6:44 PM: Our coverage of West Seattle/South Park City Councilmember Lisa Herbold‘s Town Hall continues – we covered the first hour, on public safety, separately, and now it’s on to the second hour, about the West Seattle Bridge closure, in its seventh month. Really only 3/4 of an hour left, since the public-safety discussion ran long, and it’s starting with SDOT’s bridge project leader Heather Marx making a presentation. A lot of this covers ground we have covered repeatedly – including going all the way back to the March 23rd closure – so we’ll just note anything new that arises.

6:51 PM: Interesting datapoint, Marx mentions that the post-tensioning steel brackets being used as part of the stabilization were made at Vigor in the Portland area. And she reiterates that the Cost-Benefit Analysis is under way to shape the “repair or replace?” decision, which the Community Task Force will weigh in on, though if “replace” is the decision, the CBA does not include a final decision of HOW to replace it – that is the separate Type/Size/Location study. Marx says the mayor will “visit the Task Force to announce her decision and take questions.” (If that’s at a regular Task Force meeting, it wouldn’t be any sooner than October 21st, on the current schedule.)

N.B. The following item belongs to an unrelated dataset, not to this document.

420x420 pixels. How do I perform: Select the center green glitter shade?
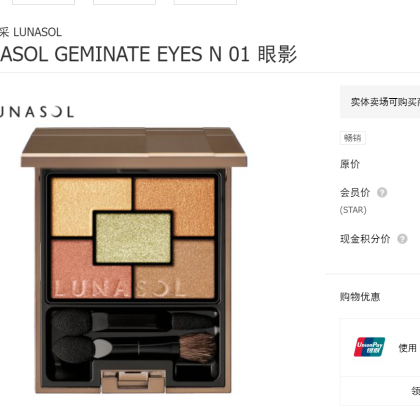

6:58 PM: Now it’s on to Sara Zora, SDOT’s new “mobility manager” handling the Reconnect West Seattle traffic-mitigation program that’s part of the bridge project. She touches on the low bridge and its upcoming improvements, plus the evolving access policy, and the Community Task Force subcommittee that will work on it. She also had a bit of new information on what the enforcement cameras – pole-mounted – will look like. Then she moves on to West Marginal Way (see our recent story on the 6 planned/proposed changes). She reiterates that two of those changes – bike lane and freight lane – are still pending more “stakeholder engagement.”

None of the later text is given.